Russian and American sailors managed to survive a subarctic winter for a month after their ship, the Neva, sank in 1812 – but no one knows how.
Now, scientists are hoping to learn about what happened to the crew during the four weeks they were stranded on Alaska's Prince William Sound before they tried to make their way to the city of Sitka.
An international team of researchers funded by the US National Science Foundation is looking at archaeological and historical accounts of the crew over 200 years after the events took place. Scientists from Russia and the US are building on previous work that uncovered artefacts at a location they believed to be the survivor camp.
The Neva was one of two vessels that completed the first Russian circumnavigation of the globe. In 1808, it was in the service of the Russian-American Company, which Tsar Paul I had originally chartered to establish new settlements in Russian America – specifically Alaska – for a programme of colonisation. It left Okhotsk for Sitka in August 2012 and during the three month voyage, the crew suffered water shortages and sickness, before a fierce storm damaged the ship's rigging.
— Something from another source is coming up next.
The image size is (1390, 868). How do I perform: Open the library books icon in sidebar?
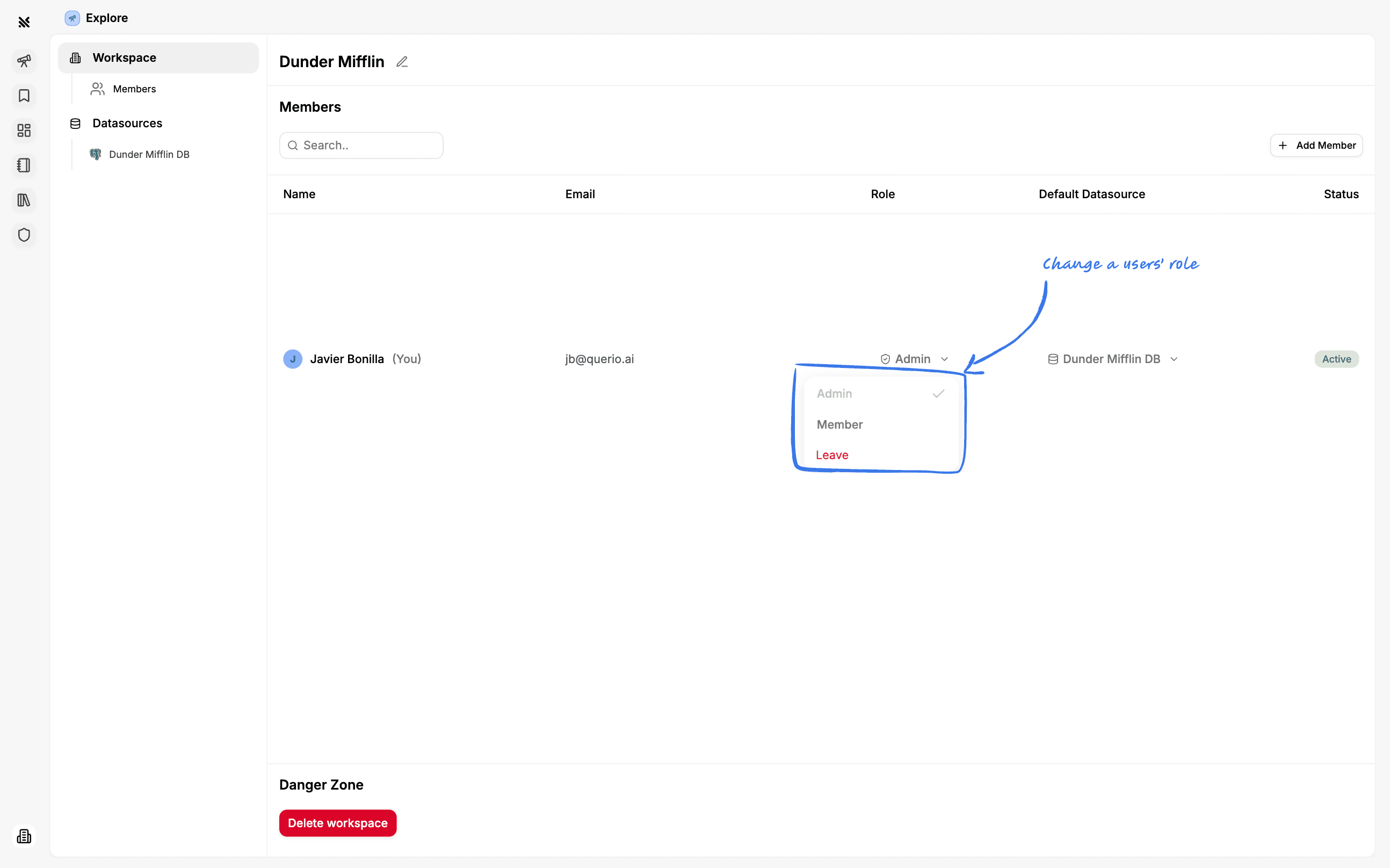(x=24, y=200)
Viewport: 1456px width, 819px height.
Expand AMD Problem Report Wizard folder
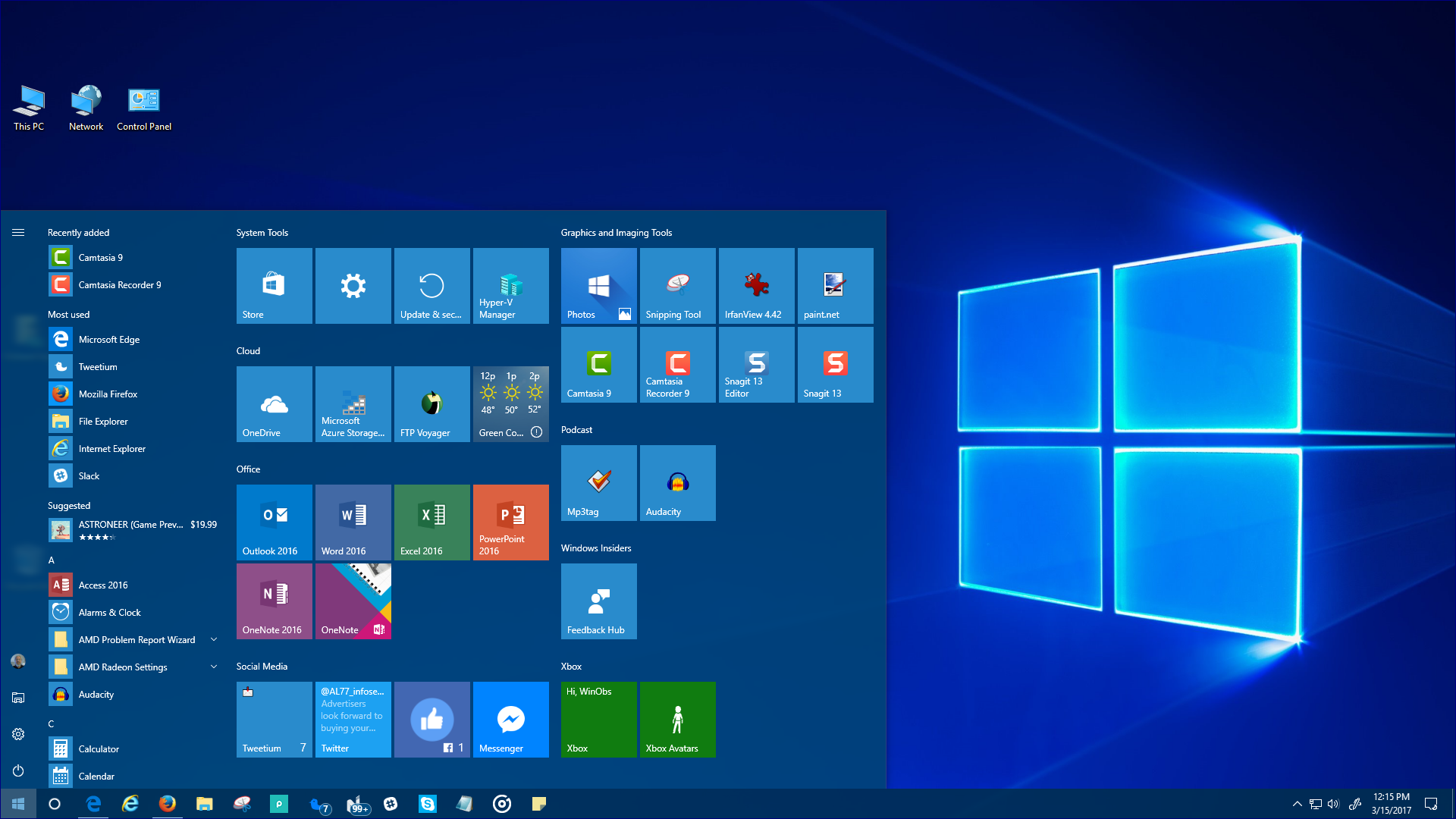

By November, the sailors found shelter in Prince William Sound and eventually made the decision to attempt to get to Sitka – and they almost got there before the ship was wrecked off Kruzof Island. The wreck killed 32 sailors but 28 made it to shore. Of these, 26 survived and were taken to Sitka, but there were few accounts of their experiences collected or published and there are no official records relating to the wreck or what happened afterwards.
Over the last two years, scientists have found caches of Russian axes and everyday tools the team believes were used by the crew – with the finds indicating they managed to survive by foraging and gathering materials from the wreck that washed ashore.
"The items left behind by survivors provide a unique snapshot-in-time for January 1813, and might help us to understand the adaptations that allowed them to await rescue in a frigid, unfamiliar environment for almost a month," said Dave McMahan of the Sitka Historical Society.
They found a series of hearths and early 19th century artefacts such as gun flints, musket balls, fish hooks made from copper and an axe. The team also say food refuse heaps will help them to reconstruct the foraging strategies they used to survive. They believe the crew used gun flints to start fires by striking them against steel, while they also appeared to have tried to whittle down musket balls to fit a smaller calibre weapon.
All of the evidence suggests the survivors were extremely active in ensuring their own survival – modifying the wreckage desperately but resourcefully. "Collectively, the artefacts reflect improvisation in a survival situation, and do not include ceramics, glass and other materials that would be associated with a settlement," McMahan said.